Repertório Patológico
MENINGITE
(2ª FASE)
A meningite é qualquer
doença infecciosa das meninges, as membranas que recobrem o cérebro
e a medula espinhal.
Na forma mais comum, a inflamação
é causada pelas bactérias meningococcus e pneumomcoccus.
Estes germes são encontrados
no trato respiratório superior em 2 a 5 % dos indivíduos
normais que atuam como portadores ou sob certas circunstâncias, desenvolvem
a doença à proporção que a bactéria
se propaga do nariz e garganta ao cérebro, comumente pela corrente
sangüínea.
A doença também
se propaga por indivíduo infeccionado através da secreção
do nariz e da garganta.
A meningite é também
infecção secundária após infecções
agudas da cavidade sinusal ou do ouvido médio.
O período de incubação
da meningite é de cerca de uma semana.
Ocorre mais freqüentemente
nos meses de inverno e geralmente o sexo masculino é mais atacado
do que o sexo feminino.
As crianças adultas jovens
e pessoas idosas são mais sujeitas à doença. (PAL/238)
SINTOMAS:
A resistência do paciente,
a virulência e o tipo de bactéria são de grande importáncia
para o desenvolvimento da doença.
Em caso grave, os sintomas
se iniciam com CALAFRIOS repentinos, FEBRE ALTA, DOR DE CABEÇA VIOLENTA
e VÔMITOS.
O coma segue, possivelmente,
com rapidez.
Aparecem manchas sangüíneas,
azuladas, na pele e o paciente permanece em estado de choque e a morte
pode ocorrer dentro de algumas horas.
Felizmente a maioria dos casos
não são tão catastróficos.
Aparecem sinais de infecção
respiratória, calafrios, febre e cefaléia.
Há náuseas e
nas criancinhas, possível diarréia.
Pode aparecer, ou não,
erupção avermelhada. A temperatura é flutuante.
O paciente se queixa de dores
musculares, forte dor de cabeça e enrijecimento do pescoço.

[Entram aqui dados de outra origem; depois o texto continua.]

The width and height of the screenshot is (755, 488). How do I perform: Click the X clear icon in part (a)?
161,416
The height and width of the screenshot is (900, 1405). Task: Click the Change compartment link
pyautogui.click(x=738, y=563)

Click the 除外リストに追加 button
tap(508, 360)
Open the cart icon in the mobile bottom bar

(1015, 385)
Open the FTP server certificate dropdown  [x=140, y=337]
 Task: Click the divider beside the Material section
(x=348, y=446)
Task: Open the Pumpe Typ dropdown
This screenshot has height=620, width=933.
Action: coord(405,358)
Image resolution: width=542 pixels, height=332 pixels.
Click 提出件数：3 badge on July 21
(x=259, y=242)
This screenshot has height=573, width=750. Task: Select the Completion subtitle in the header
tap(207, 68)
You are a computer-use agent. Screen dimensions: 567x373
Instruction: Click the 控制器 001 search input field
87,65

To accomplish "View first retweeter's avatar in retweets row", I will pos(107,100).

Quanto mais cedo for feito
o diagnóstico mais curta é a duração da doença.
(PAL/238)
COMPLICAÇÕES:
A hidrocefalia é comum
nos bebês - deformidade na qual a cabeça aumenta. Em vista
de lesão nervosa é possível ocorrerem distúrbios
de visão e audição em qualquer idade. Ocasionalmente
há complicação do coração. Cefaléia
crônica é também freqüente. (PAL/238)
PREVENÇÃO:
Não se deve negligenciar
o uso de antibióticos aos portadores e pessoas expostas à
doença.
Infecções do
nariz, lábio superior, ouvido e sinus, devem ser prontamente tratadas
a fim de evitar a propagação do mal até o cérebro.
(PAL/238)
BIBLIOGRAFIA:
PALEY, G. & ROSENTHAL, Herbert:
1975 - Manual Medigráfico
- Artenova - 1ª Ed. - Rio de Janeiro - Brasil - pag. 238.